There’s still time to book a last minute ski flight with Jet2.com – the question is where to go? Here, the team from The Ski Club of Great Britain give their low-down on the resorts for best late season skiing.
The Vallée Blanche, above the year round popular resort of Chamonix, is at its best in the spring. Head up the Aiguille du Midi with a mountain guide (a must for this terrain) and enjoy over 24km of descent and the most stunning views. Or take the cable cars up above Argentiere to the north facing Grands Montets where freeriding starts from 3275m. You can even heli ski on the Italian side of Mont Blanc (above Courmayeur) which is the ultimate late season skiing or snowboarding treat. The many bars and cafes in Chamonix town are the perfect place to relax in spring sunshine after a great day on snow.
Just a couple of hours from Geneva, Verbier, Switzerland is a great choice for catching some last turns of winter and enjoying some fun après ski at the same time. At Mont-Fort you can ski from 3330m on the glacier and the resorts good snowmaking usually keeps the pistes going all the way down the winding path to the bottom of Médran, just above the town centre.

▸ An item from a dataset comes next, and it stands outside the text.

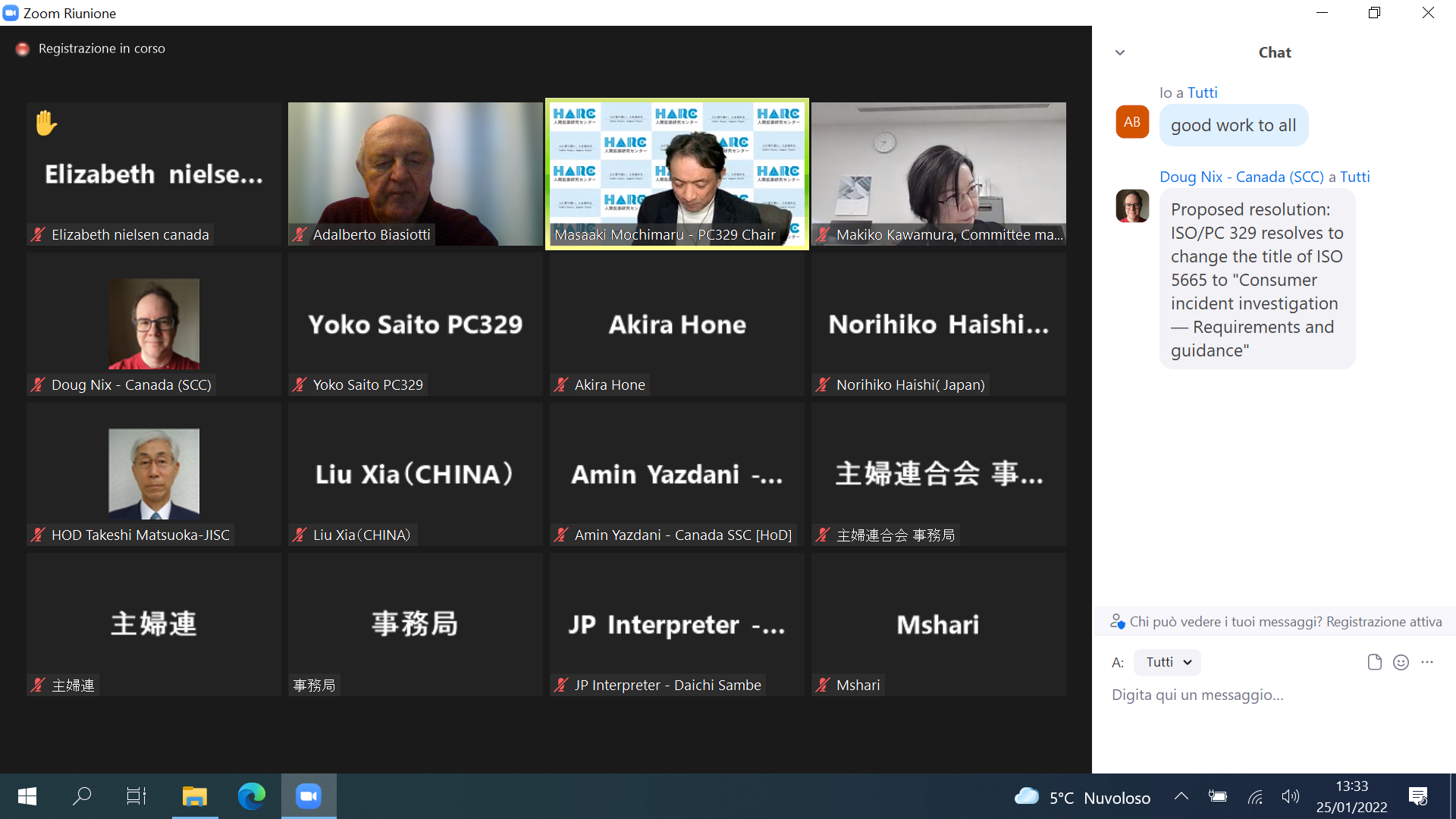Image resolution: width=1456 pixels, height=819 pixels.
Task: Click the red recording indicator icon
Action: 23,49
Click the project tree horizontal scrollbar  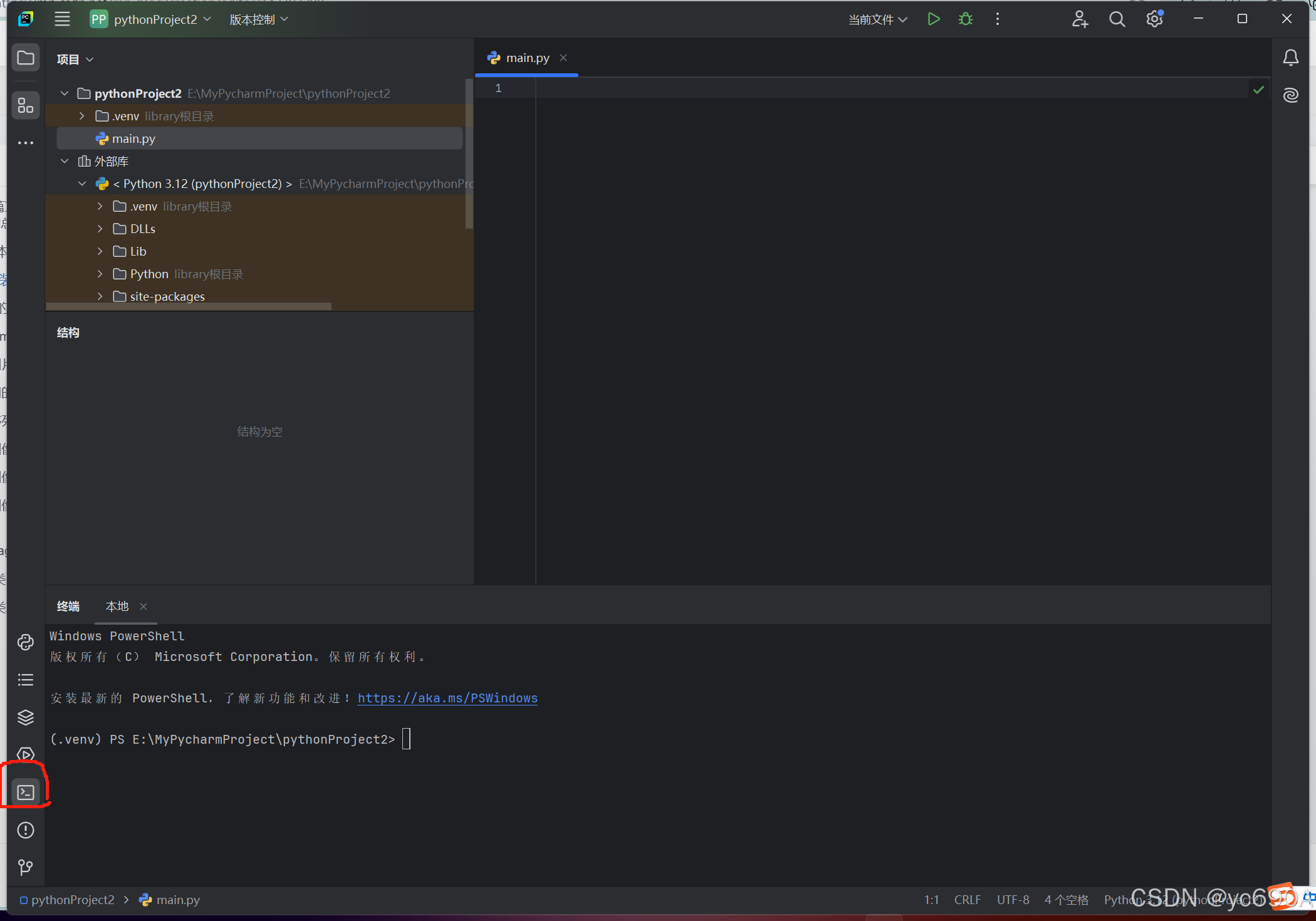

Mont-Gelé from 3025m also offers amazing freeriding when the late season snow falls, which it often does there. Ski Club groups have skied powder in Verbier in April many times! When skiing has finished there are enough bars and clubs to really tire you out if the skiing doesn’t!
The highest resort in Europe is a good bet for early and late season skiing. With direct access to Les Trois Vallées ski area, Val Thorens is a cheaper alternative to its neighbours. It’s a lively place with great nightlife and excellent skiing. This season will see the introduction of a new gondola that will open up even more terrain in this already enormous area (as if the world’s largest ski domain wasn’t big enough already!). Those that like to party in the spring sunshine should stop by the Folie Douce after 3pm for pumping tunes, toffee vodka and ski boot dancing on tables – it’s a sight to behold!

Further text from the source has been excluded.